▸ **What you have to do**
Could you write out exactly, and only, the lines from the one containing "Where should I" through the last line of the data, leaving out all pictures?

▸ **Records**
========

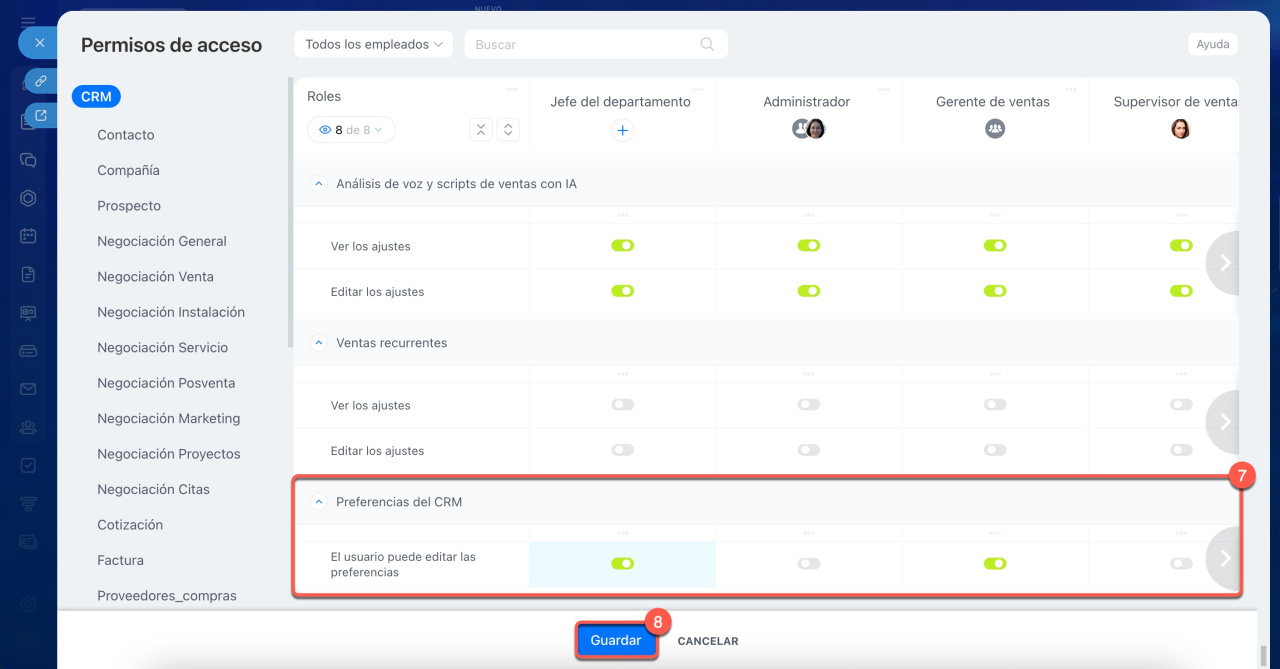Click Gerente de ventas group avatar icon
The image size is (1280, 669).
tap(994, 129)
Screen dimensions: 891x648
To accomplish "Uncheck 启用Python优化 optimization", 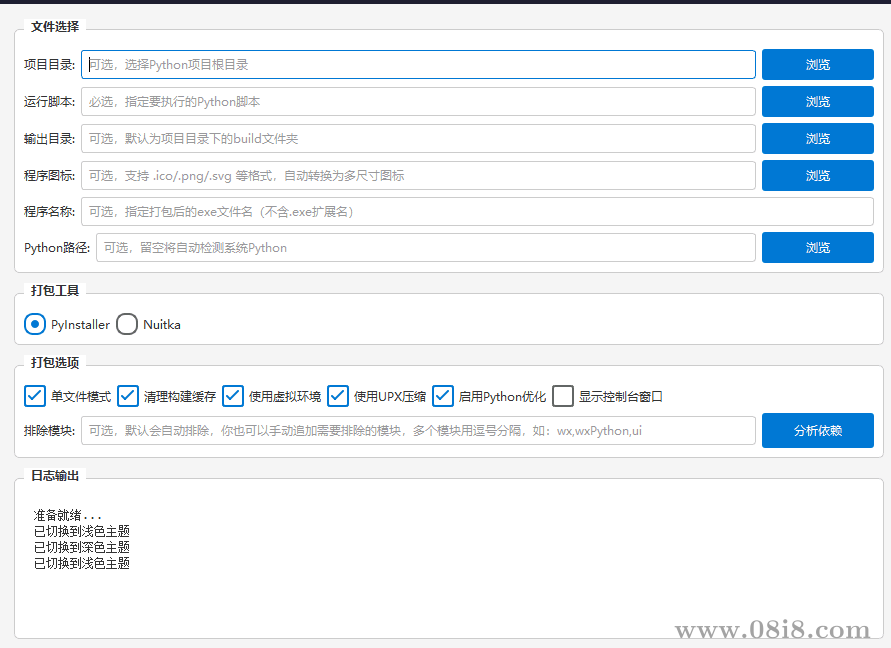I will (x=442, y=396).
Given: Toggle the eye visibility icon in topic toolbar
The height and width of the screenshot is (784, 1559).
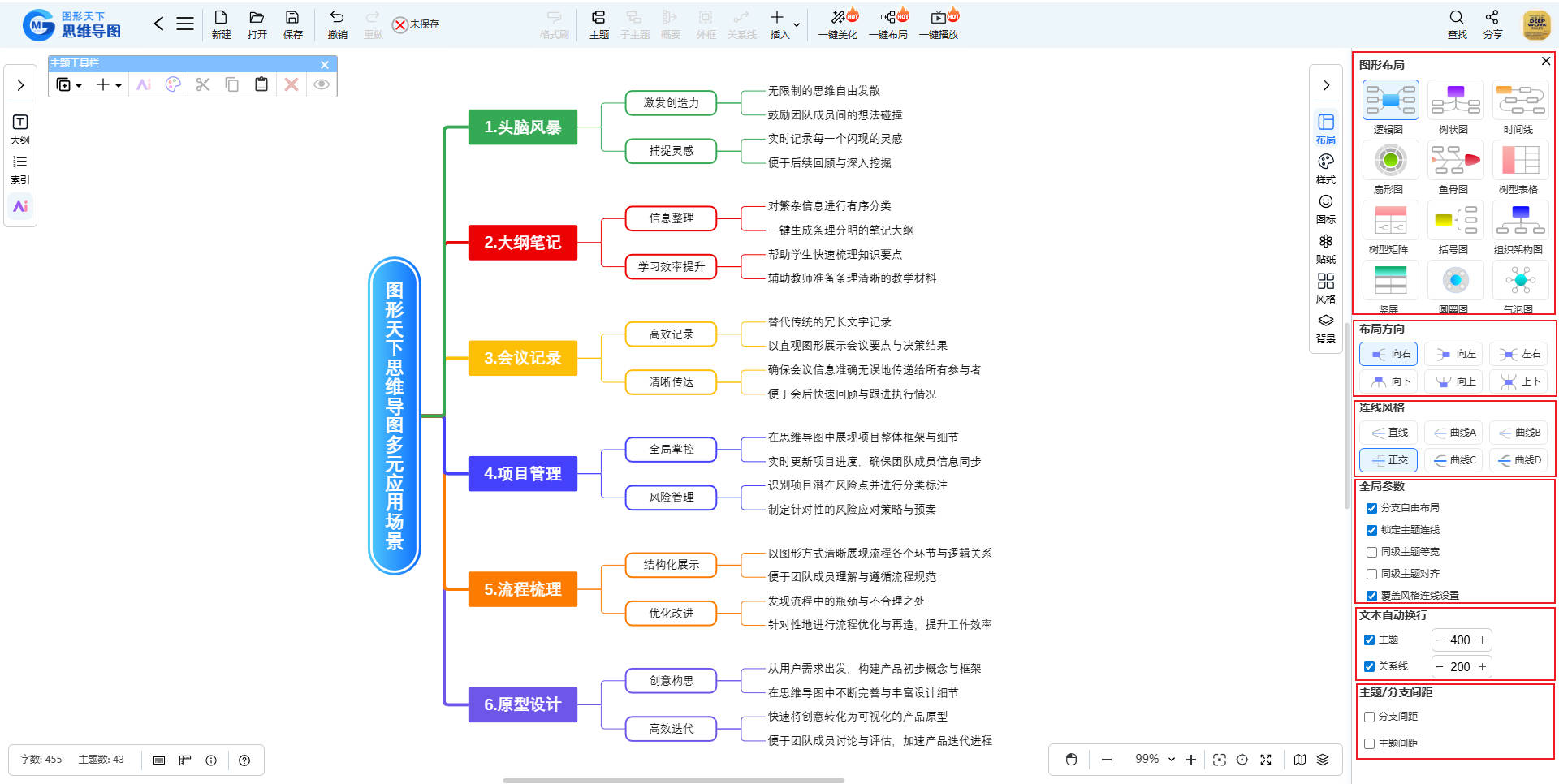Looking at the screenshot, I should pyautogui.click(x=322, y=84).
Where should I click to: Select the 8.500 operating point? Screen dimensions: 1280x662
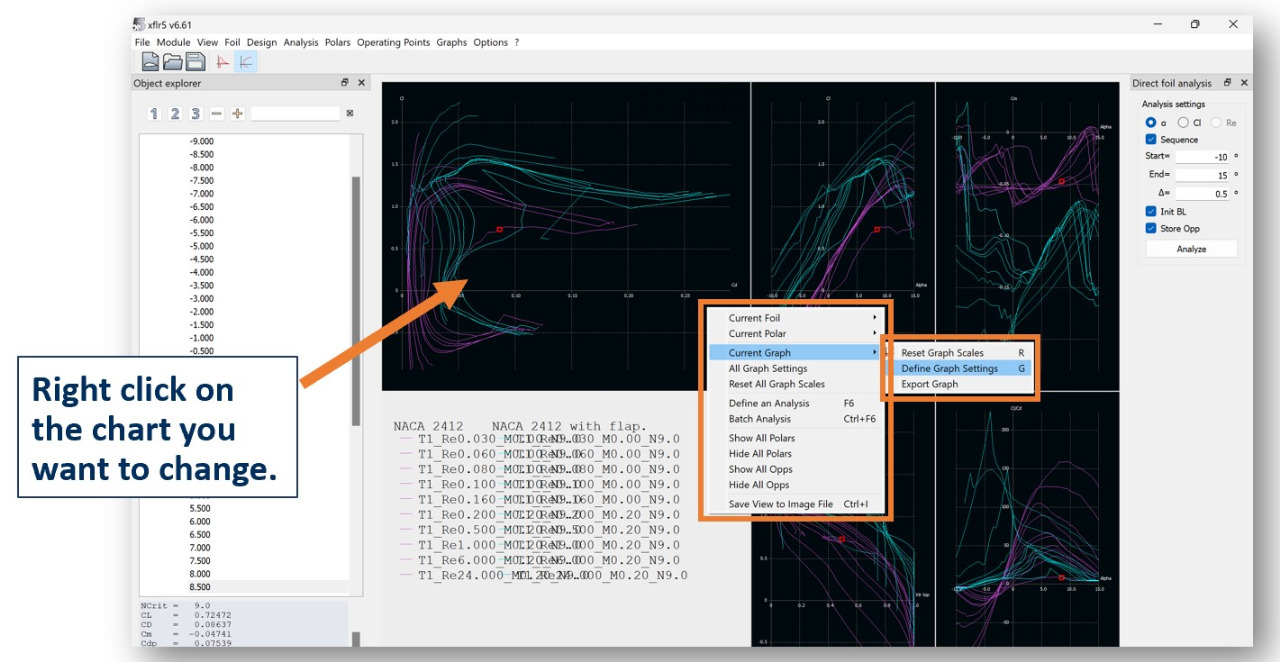tap(200, 587)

========

▸ **Completed task**
Where should I click to: Select the 8.500 operating point? Screen dimensions: 1280x662
tap(200, 587)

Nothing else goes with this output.